Tuesday, October 2, 2012

Truth and the Situation of the Fallen Existence

by Metropolitan John Zizioulas

The importance of sin for the understanding of the truth can be summarized in the following general observations.
By considering the self as the ultimate being, that is, having the demand to be God, man created a circle of existence, whose center is he. Thus, every being refers ultimately to man, who perceives it, surrounds it and understands it with his own mind, his own will and desire. In this way the creation becomes incompetent to get out of itself because it has to be self-confirmed in man and through man, that is, in a created being and through it. The relation of man and nature is overridden and «the entire creation grieves and aches (suffers along with him) to this day», waiting its salvation through the salvation of mankind (Romans 8,22). This overthrow of the relationship of man with nature, leads man to moments of weakness, when he admits the excellence of nature over him and identify existentially the truth to the existence of nature (idololatry). If he chooses to be released from that, then he has no other choice than return into himself and accept as the ultimate truth his ability to perceive and understand reality. This is how truth identifies itself to this, to which human reasoning cannot doubt: the «adequatio rei et intellectus» becomes the basic definition of knowledge and the truth has to be adapted to it[i].
The term «nature» in the sense of the substance or the thing appears in this way as the utmost form of truth[ii]. Because the human viewing of things becomes the key to knowledge, should the truth be objective to be understood or at least for man to be able to meet it[iii]. This meeting creates a correlation between the subject and object of knowledge and the truth then relies on the mutual proximity of the two «contracting parties»[iv]. This meeting or correlation between the subject and the object of knowledge has important results on gnoseology.
Another consequence can be discerned in the relation of truth and love. If the truth is connected to nature or the nature of things and therefore to the relevant understanding of this individualization of the being, then man can inevitably end up into a relation of communion with love under the presupposition, that he acquired the knowledge of the «object» of his love. The «other» -either it is a «person» or a «thing», it is presented as an object of knowledge, before a relationship of communion takes place.

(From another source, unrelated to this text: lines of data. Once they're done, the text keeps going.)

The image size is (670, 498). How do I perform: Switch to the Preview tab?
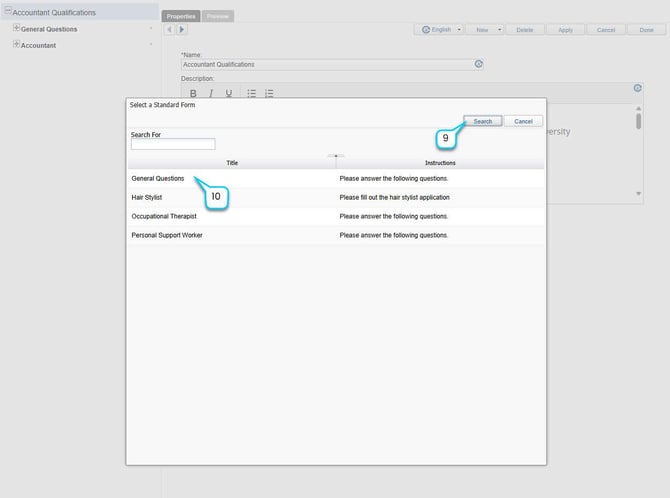(217, 16)
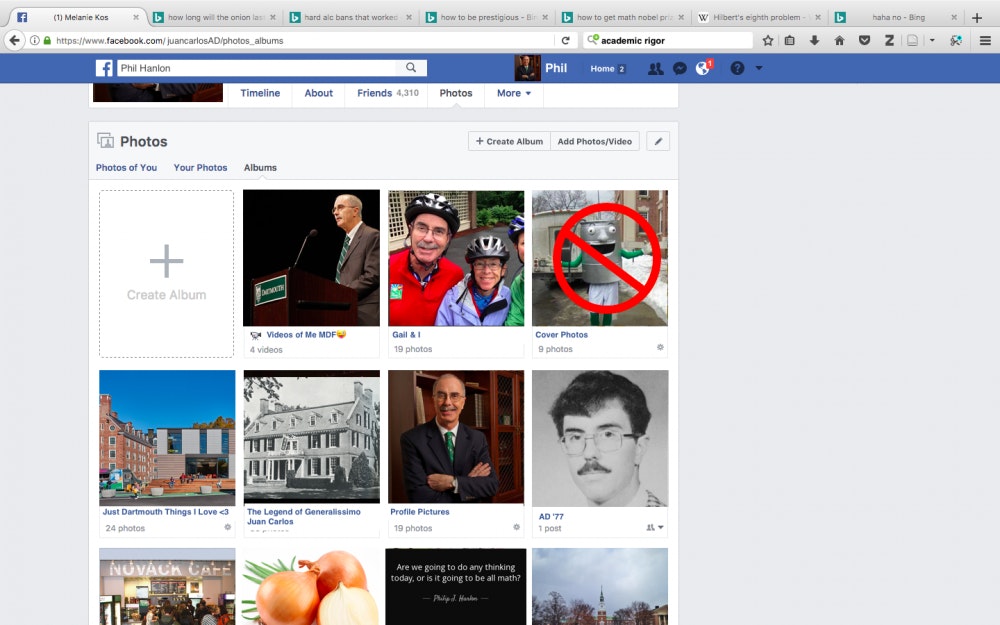
Task: Expand the More dropdown on profile
Action: coord(514,93)
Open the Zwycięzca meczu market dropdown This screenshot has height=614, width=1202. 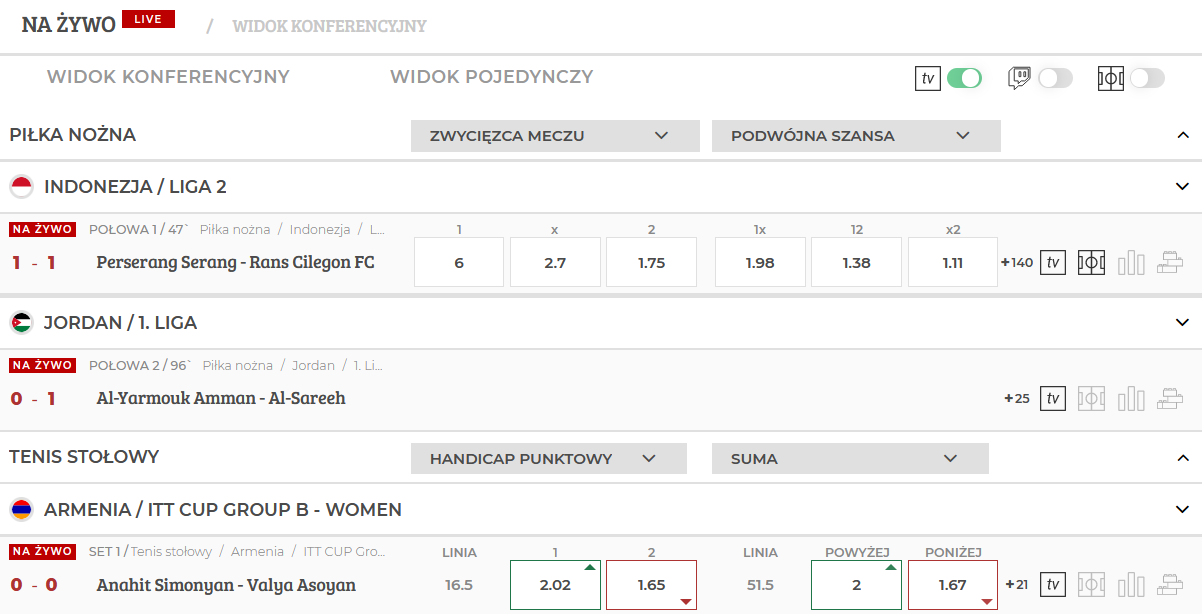point(555,136)
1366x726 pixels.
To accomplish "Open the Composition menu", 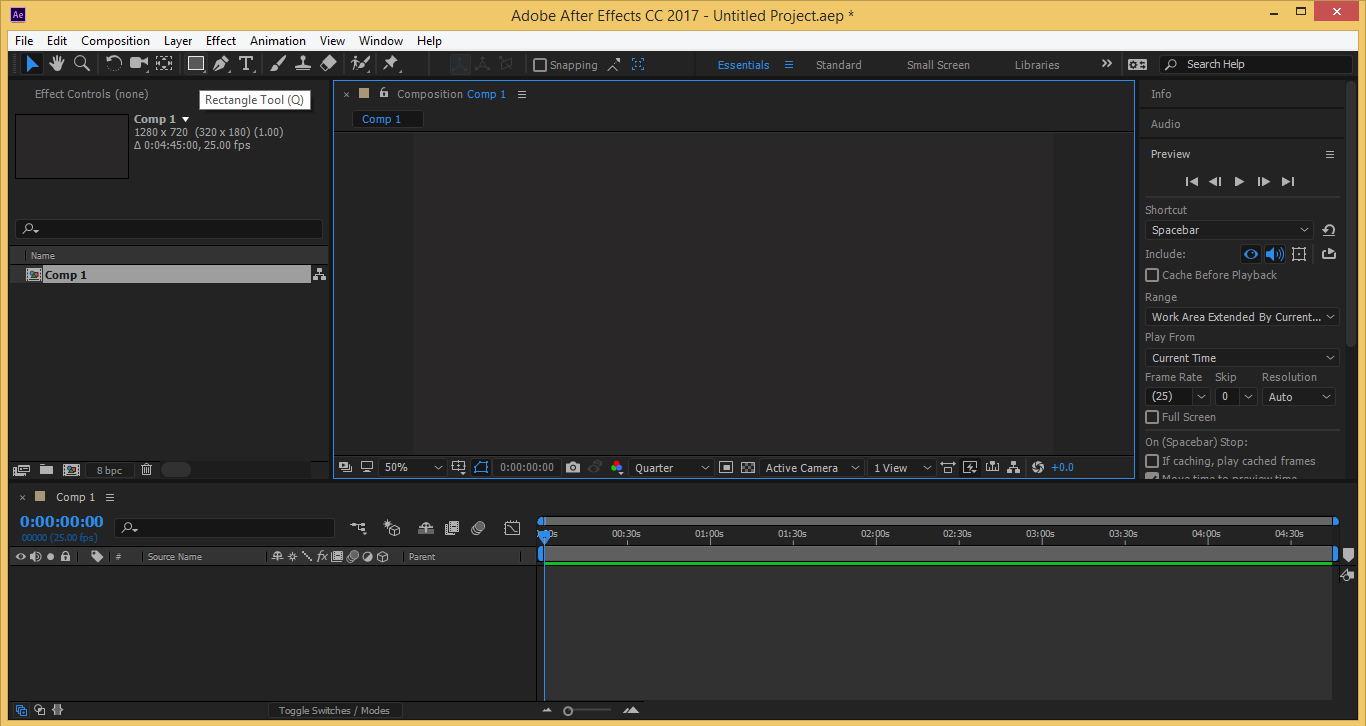I will 115,41.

One can love only what he knows, because love comes from knowledge, according to Thomas of Aquinas[v]; of this is valid just on our own situation of fall and should not become an element in our own metaphysical anthropology and even less in our occupation with the theology regarding the Triad, as it happened with the Aquinate. The bisection of love and knowledge includes a distance not just between person and nature, but also between thought and action in the internal of the very human existence.
If now the ability of knowledge precedes the action of communion (love) and is independent of it, then man can separate his thought from his action and falsify the validity of truth. Man then becomes a hypocrite and, honestly, only human nature is capable of hypocrisy.
In the question on the relationship of truth with action, the practical, the consequences are clear. To «act the truth» is a biblical point. But this is exactly what for man is impossible, because in his fallen existence faith and action can only coincide for "one moment" and this "moment of existence" is no other than the revelation of that, which existence should basically be, but isn't. Kierkegaard revealed the authentic moment of existence and added in this way, into the relationship of subject-object of the truth the greatest strike in the West; but this led only to the identification of the truth with doubt[vi].
To the fallen man thus remains open as an only alternative, the identification of the truth with action, as it happened to Marxism; in this way the truth identifies with the activity of man in society[vii]. The problem of Greek ontology reappears in this way in its Aristotle form of dynamism and relevant evolution of the being (a "historical Darwinism", as one can characterize Marxism). This is rather encountered in the Judean perception of history as a development towards the future; through the new-testament understanding of the truth, however, it cannot harmonize itself. The inevitable collectivism in the Marxist understanding of the truth as action indicates clearly, that the whole problem concludes in this, which in this chapter we characterized as individualization of being. This happens because the being is cut into pieces and individualized, before it refers to the truth. The connection and the gathering of people is used as a form of an altered community and the truth effuses from this collectivistic confrontation of the being.
We can enumerate a lot more consequences on the truth coming from the individualization of the being in our fallen nature; the most tragic between them is the understanding of death. In the ontological level of the truth there is no more obvious falsification than the word concerning a «dying being». It is an exceptionally irrational contradiction of terms. The problem of death is connected to the truth in existence particularly through the identification of the truth to nature itself and at the same time with individualization and subdivision of this nature. If this means, that Adam had to die, because he had fallen with divinate himself, then this means exactly, that "self-divination", meaning the utmost reference point of being is not just a psychological thing, but something ontological. Death does not come as a resulting punishment on disobedience, but as a result if this individualization of nature, to which the whole world subordinates. In other words: there is an internal relationship between death and individualization. In this relationship we were all born through our current form of reproduction and this is exactly what means, that we have a life, which is not «real life».
Attaining salvation from fall actually means, that the truth is fully connected to being and in this way leads life to being real, meaning not to die.
This is why in the fourth Gospel eternal life, that is, a life without end and death is identified to the truth and knowledge. But this can only be done, if the individualization of nature is transferred to the community, if, in other words, community is identified to being. Therefore, community has to be the truth, in order to be life.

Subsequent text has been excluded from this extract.